→ Текст для чтения:

···

Андрей разносторонний человек. Шутя написал (с соавтором) книжку о творчестве Пикассо, и здесь показав тонкий художественный анализ. Андрей любит гротеск и преувеличения в искусстве. Сколько раз приходилось мне слышать от моих знакомых в СССР: «Разве безумную, ненормальную современную жизнь возможно выразить в спокойных образах классики? Ведь все гротескно, люди стоят на головах, вместо лиц – собачьи морды, все превратилось в кошмарную пародию…» Творчество Андрея Синявского – его романы, повести, рассказы – исходят из этого взгляда.
На суде приводили «цитаты» вместо улик – что ни образ, то жуткий шарж… На этом суд построил обвинение, и вынес приговор: семь лет тюрьмы.
А сам Андрей – тихий, говорит спокойно, его русская речь прекрасна, заслушаешься. Любит Машу, любит сына.
Спокойный, мягкий человек. Чего ему только не приписали на суде – антисемитизм, порнографию, участие в мифических подпольных организациях! Судья Смирнов у нас в институте в течение двух часов пытался убедить всех, что «тут пахнет эсеровским душком» – но доказать этого ничем не мог, кроме все тех же гротескных цитат.
Ко мне заходил иногда и мы всегда сидели в нашей кухне. Он все смотрел на нашу церковочку во дворе, и просил только чашку кофе. – «Как тихо у вас дома!» – говорил он. – «Как хорошо! И дети тихие, приятно с ними». Должно быть, это был для него приятный контраст с тем «коммунальным адом», где он жил.
Несколько лет он жил в деревне, в 100 км. от Москвы, в избе с печью, без водопровода. Там было спокойнее работать, не визжали соседки. Оттуда он приезжал на заседания в институт, в неизменном синем берете и красном теплом шарфе, на ногах толстые башмаки: в деревне грязь непролазная.
Неудивительно, что Андрей так сильно влиял на тех, кто дружил с ним, на всех, кто подошел к нему близко. Застенчивый, с усталым лицом постоянно недосыпающего человека, работающего по ночам. Андрей работал ночью, сидя в полуподвале, который Маша «превратила» для него в кабинет. Жизнь их коммунальной квартиры была исполнена дрязг, взаимной ненависти скученных, бедных, разочарованных людей: гофманские шаржи и маски бледнеют перед буднями этого унизительного человеческого общежития. К творчеству приходилось убегать в подвал.
Романы, рассказы и повести Синявского в СССР не печатали, потому что сатира на общественную жизнь в СССР недопустима. Михаила Булгакова не печатали двадцать восемь лет. Зощенко был уничтожен официальной критикой. Синявского издали заграницей – и тогда он сразу же превратился в «политического преступника».
Из него сделали на суде политического преступника, а его шаржи испугали партийных деятелей института, где он работал, больше чем водородная бомба, потому что в России веками боялись правдивого слова.
Писатель только смеялся, издевался, гиперболизировал тупое и глупое – но нигде ни разу не призывал к свержению советского строя. Тем не менее, суд обвинил автора в «антисоветской деятельности», и приговорил его к семи годам работы в лагерях. То же самое произошло с его другом, Юлием Даниэлем. Оба они предъявленной им вины не признали, да и не могли признать: они писатели, эстеты, художники, критики, а не политические деятели.

···

→ Извлеченные данные:
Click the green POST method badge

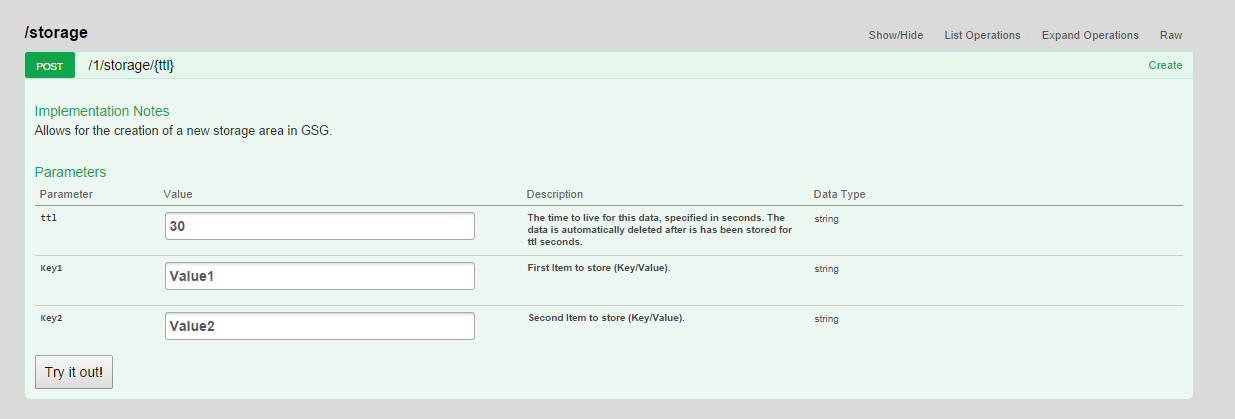pyautogui.click(x=50, y=66)
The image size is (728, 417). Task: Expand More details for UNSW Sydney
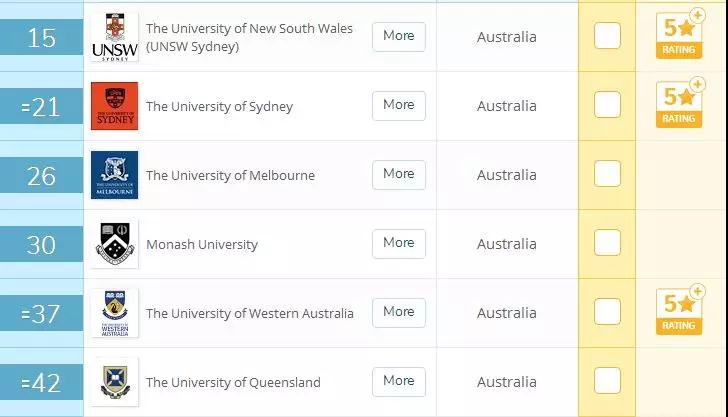(398, 36)
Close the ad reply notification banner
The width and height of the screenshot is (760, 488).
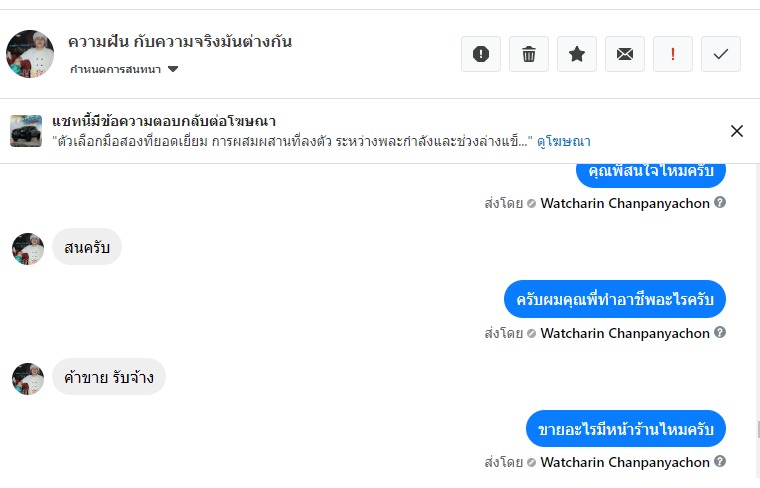click(x=737, y=131)
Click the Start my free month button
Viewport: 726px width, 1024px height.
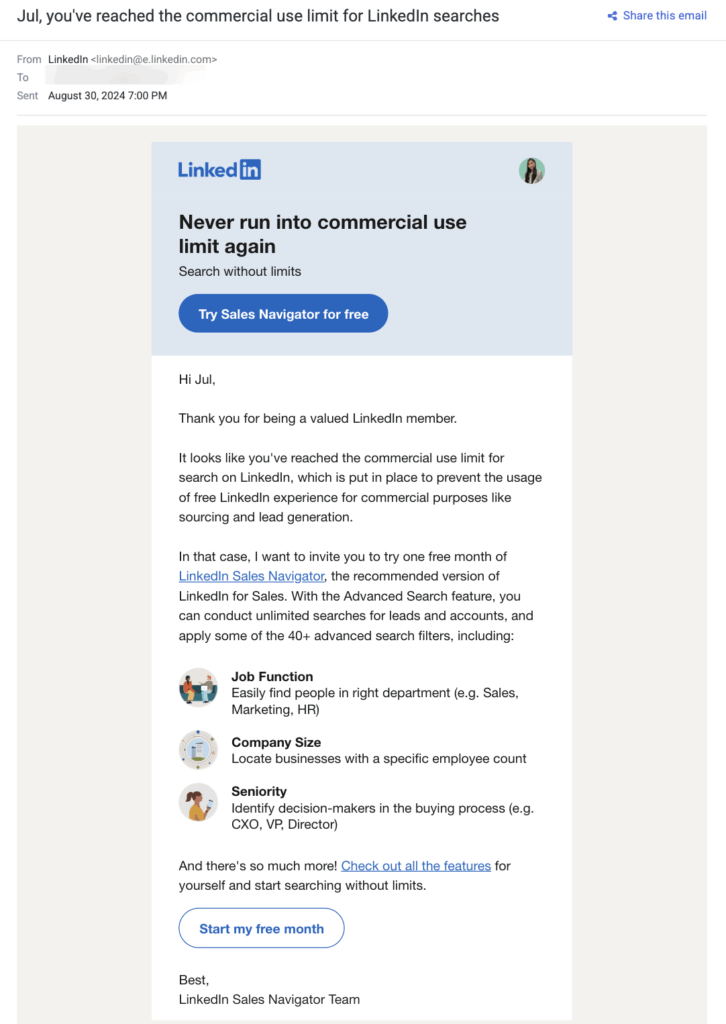(x=261, y=928)
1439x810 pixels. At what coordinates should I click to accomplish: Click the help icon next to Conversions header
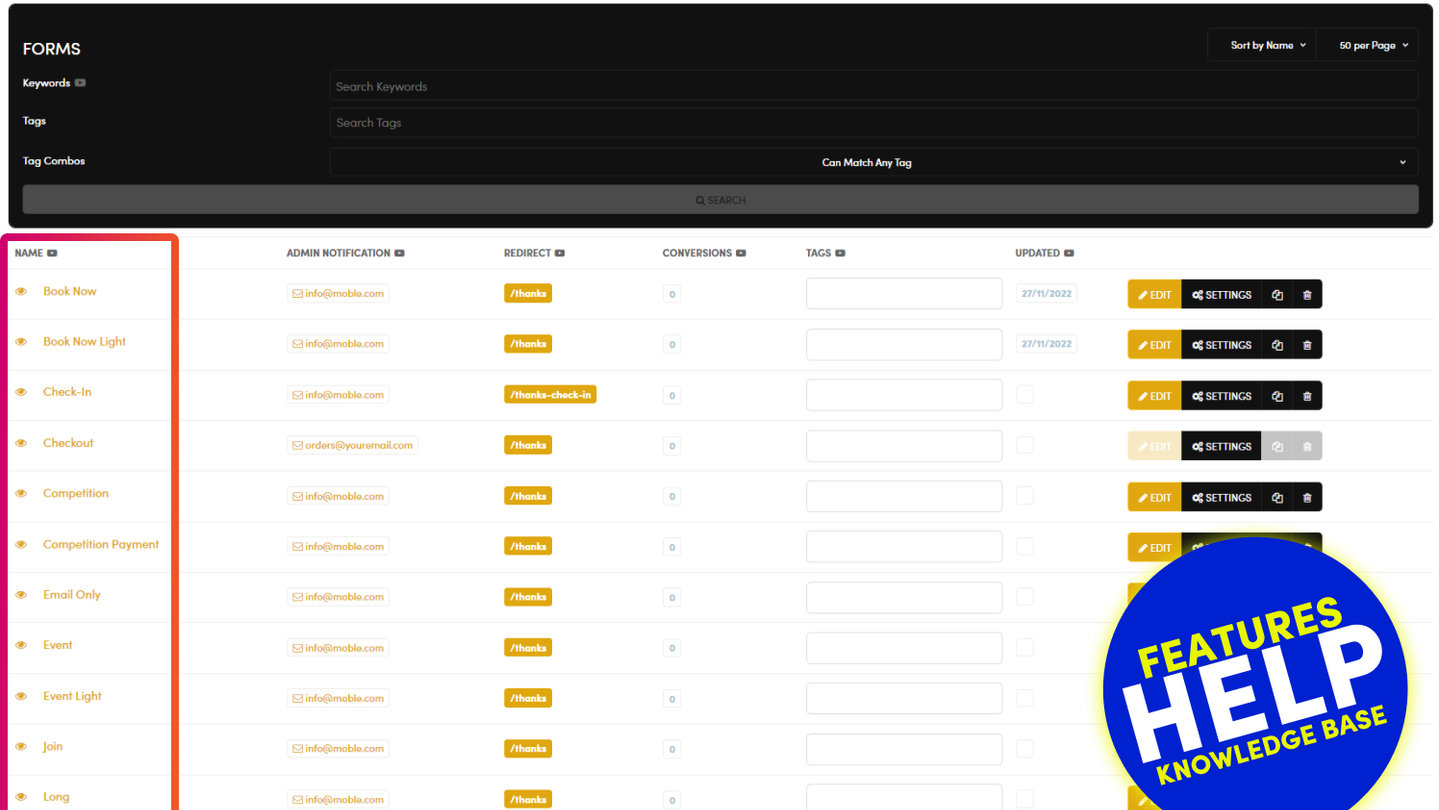[x=741, y=254]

···

→ Описание задания: Объясните, опираясь на текст об Андрее Синявском, почему его романы, рассказы и повести не печатали в СССР.

→ Результат: Их не печатали, потому что сатира на общественную жизнь в СССР была недопустима.